この疾患の人は、牛乳の摂取でさらに粘膜透過性が上昇し、消化途中の食物のタンパク質が通過しやすくなってしまうので、特に乳化作用のあるものの摂取には注意が必要です。

また、牛乳に含まれる乳糖は、グルコースとガラクトースが結合してできた二糖類です。小腸で乳糖分解酵素により分解・吸収されてエネルギー源となる場合や、分解されずに腸内細菌によって代謝される場合があります。

乳糖は、悪い作用ばかりではありません。腸内細菌が乳糖を乳酸や酢酸に分解し、腸内が酸性になることで悪玉菌を抑えるといった作用がありますし、カルシウムやマグネシウム、鉄の吸収を高める作用もあります。

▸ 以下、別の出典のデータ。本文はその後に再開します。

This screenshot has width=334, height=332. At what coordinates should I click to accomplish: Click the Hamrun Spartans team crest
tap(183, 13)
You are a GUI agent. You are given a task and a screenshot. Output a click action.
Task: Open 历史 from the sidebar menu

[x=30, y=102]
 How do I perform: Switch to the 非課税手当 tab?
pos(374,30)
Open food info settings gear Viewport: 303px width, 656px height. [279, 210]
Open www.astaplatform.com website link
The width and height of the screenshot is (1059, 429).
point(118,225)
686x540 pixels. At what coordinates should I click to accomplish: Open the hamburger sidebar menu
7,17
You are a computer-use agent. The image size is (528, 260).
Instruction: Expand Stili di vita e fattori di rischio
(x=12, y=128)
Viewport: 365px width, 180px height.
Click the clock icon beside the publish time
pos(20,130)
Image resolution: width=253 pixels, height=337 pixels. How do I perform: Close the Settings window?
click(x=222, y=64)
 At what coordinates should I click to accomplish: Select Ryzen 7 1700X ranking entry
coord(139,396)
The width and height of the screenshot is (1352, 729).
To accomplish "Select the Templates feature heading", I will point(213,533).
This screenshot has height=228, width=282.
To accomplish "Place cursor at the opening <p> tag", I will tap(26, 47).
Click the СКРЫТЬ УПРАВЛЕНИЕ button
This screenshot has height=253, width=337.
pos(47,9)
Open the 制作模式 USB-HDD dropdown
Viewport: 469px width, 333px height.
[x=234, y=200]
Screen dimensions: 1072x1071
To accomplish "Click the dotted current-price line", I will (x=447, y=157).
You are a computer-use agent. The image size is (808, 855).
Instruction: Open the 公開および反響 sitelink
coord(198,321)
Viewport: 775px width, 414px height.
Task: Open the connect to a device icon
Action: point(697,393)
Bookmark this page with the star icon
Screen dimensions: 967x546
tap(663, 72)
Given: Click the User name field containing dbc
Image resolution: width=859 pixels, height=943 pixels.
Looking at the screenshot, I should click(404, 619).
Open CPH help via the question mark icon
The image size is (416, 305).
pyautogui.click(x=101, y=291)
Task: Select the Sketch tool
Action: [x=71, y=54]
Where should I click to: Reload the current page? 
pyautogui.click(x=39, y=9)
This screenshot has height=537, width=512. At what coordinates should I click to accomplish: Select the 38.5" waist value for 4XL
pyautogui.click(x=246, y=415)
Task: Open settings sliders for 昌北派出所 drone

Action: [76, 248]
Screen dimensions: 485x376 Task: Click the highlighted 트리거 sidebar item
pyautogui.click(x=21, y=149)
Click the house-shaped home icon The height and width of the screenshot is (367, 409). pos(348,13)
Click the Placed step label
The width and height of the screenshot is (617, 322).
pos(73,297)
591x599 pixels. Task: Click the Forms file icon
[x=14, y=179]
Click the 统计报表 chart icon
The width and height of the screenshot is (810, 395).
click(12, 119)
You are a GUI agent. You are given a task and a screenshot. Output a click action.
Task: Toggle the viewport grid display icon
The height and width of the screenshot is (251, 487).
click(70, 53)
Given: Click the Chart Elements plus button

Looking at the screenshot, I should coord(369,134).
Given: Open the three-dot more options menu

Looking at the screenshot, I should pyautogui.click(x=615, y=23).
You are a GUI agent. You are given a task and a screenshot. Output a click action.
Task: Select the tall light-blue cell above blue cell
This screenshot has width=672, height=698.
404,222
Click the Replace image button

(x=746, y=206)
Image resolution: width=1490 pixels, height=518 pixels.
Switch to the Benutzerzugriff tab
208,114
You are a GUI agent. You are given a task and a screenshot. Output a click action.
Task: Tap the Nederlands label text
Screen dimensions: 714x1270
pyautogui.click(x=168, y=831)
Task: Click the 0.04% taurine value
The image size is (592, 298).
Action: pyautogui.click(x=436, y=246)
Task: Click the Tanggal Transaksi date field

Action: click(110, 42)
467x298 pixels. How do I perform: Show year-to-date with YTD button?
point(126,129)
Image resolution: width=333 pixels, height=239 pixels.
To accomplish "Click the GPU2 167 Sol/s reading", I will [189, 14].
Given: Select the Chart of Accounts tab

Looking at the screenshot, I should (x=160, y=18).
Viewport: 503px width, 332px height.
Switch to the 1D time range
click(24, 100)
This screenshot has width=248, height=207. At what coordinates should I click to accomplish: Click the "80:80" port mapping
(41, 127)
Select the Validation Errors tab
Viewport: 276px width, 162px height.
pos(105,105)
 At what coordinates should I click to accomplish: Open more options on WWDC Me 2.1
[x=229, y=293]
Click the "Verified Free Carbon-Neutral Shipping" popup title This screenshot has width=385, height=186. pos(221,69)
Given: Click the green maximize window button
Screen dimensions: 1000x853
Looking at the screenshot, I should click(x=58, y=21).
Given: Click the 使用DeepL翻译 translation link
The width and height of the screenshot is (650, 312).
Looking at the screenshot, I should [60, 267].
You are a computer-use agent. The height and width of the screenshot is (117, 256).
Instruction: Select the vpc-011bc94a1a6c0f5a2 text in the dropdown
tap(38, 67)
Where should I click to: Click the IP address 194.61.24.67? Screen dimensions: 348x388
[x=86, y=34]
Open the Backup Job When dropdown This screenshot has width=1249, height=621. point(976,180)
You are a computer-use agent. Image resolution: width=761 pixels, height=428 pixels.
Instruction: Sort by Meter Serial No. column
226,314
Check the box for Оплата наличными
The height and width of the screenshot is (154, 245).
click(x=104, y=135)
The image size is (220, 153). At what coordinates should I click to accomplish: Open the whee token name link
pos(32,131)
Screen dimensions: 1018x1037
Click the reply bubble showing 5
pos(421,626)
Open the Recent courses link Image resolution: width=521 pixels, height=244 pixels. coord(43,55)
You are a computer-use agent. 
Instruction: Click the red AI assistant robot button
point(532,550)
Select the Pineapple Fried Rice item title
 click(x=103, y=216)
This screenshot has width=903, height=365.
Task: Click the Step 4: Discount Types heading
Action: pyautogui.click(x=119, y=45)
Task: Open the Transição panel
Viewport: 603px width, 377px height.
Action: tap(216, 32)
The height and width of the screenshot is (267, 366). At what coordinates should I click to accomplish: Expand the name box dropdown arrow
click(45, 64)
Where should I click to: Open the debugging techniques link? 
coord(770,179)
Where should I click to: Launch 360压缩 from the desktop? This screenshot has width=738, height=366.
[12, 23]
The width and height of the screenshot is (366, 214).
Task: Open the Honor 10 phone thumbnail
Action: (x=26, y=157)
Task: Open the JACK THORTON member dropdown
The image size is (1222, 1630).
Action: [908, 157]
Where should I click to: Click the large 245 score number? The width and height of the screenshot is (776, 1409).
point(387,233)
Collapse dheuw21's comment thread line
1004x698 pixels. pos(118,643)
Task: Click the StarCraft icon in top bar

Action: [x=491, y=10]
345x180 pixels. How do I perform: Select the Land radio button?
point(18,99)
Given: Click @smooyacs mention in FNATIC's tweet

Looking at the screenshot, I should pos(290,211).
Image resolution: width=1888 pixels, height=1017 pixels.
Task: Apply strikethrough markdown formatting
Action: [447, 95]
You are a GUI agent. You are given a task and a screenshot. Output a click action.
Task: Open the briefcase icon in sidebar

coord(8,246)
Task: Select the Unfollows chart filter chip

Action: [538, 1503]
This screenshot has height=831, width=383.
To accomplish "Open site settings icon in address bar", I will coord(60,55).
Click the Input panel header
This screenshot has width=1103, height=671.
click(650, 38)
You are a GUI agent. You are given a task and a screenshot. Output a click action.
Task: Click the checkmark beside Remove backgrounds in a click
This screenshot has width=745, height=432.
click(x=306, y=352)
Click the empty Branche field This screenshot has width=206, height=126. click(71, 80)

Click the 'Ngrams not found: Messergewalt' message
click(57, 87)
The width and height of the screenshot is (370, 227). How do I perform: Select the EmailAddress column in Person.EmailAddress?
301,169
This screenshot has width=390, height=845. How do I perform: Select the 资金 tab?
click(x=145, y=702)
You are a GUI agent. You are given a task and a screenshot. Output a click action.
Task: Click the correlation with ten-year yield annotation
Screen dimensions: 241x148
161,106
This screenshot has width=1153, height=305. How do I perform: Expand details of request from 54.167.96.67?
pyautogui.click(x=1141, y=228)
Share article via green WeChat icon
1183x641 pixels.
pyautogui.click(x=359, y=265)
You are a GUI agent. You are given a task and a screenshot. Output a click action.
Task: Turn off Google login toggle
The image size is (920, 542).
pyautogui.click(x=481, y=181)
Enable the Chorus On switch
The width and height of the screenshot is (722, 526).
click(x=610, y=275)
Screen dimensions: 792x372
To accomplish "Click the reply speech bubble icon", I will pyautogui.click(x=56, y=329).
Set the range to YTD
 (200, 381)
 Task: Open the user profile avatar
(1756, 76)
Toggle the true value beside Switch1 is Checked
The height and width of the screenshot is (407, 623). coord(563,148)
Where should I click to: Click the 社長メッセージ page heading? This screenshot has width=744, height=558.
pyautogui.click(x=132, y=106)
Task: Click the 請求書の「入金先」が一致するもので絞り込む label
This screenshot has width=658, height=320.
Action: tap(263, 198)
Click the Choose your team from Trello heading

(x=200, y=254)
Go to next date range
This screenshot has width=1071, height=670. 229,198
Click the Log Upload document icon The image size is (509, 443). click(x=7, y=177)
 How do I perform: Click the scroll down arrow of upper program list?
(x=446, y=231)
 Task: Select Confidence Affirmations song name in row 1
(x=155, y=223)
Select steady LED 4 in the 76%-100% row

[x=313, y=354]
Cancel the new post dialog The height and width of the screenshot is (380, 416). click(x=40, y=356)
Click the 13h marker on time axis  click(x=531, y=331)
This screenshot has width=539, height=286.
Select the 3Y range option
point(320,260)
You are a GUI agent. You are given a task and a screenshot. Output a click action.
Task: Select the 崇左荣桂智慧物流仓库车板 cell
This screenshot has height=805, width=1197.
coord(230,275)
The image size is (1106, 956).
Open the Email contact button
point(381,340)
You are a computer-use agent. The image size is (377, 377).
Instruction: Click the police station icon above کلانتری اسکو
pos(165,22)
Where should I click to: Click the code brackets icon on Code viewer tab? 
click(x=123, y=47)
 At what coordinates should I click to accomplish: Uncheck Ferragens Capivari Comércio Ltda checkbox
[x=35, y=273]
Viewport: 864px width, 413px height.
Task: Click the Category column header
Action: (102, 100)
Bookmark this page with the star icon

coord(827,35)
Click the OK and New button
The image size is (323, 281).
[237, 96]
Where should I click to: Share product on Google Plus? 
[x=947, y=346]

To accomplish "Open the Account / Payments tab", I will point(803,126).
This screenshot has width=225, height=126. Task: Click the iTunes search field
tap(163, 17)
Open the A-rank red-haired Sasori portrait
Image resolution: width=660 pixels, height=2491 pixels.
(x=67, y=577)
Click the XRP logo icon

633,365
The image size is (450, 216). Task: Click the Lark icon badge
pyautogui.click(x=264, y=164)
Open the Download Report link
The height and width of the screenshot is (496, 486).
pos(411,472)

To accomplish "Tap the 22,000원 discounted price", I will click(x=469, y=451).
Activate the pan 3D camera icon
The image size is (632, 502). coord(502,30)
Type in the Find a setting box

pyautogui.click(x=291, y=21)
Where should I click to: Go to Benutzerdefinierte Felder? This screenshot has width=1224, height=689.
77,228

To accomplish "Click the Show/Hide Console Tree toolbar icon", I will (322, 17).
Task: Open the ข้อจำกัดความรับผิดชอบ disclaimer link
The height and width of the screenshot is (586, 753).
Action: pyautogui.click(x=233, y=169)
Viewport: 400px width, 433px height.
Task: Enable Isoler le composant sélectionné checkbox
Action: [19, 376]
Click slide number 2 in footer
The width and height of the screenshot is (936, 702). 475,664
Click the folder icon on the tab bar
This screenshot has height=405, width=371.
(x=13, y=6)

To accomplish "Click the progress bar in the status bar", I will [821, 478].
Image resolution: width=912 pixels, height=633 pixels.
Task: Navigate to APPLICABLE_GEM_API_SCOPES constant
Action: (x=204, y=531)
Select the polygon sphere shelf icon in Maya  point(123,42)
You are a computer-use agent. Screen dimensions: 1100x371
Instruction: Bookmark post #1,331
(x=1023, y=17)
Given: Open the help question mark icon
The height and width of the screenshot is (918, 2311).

しかしながら、乳糖を分解する小腸内の酵素は年齢とともに少なくなるので、牛乳で下痢をする人の割合が増えるのですが、下痢にとどまらず、腸管内に消化されず残った乳糖が腸内細菌叢の異常を引き起こし、炎症性腸疾患に関与する場合があります。

乳糖不耐症かどうかは、乳糖を摂取して経時的に血糖値を測定することで診断は可能ですが、乳糖が腸に悪さをしているかどうかを客観的に調べる方法は確立されていません。そのため、乳糖が含まれる牛乳などの摂取を控えて、体調がどう変化するかを経過観察するしかありません。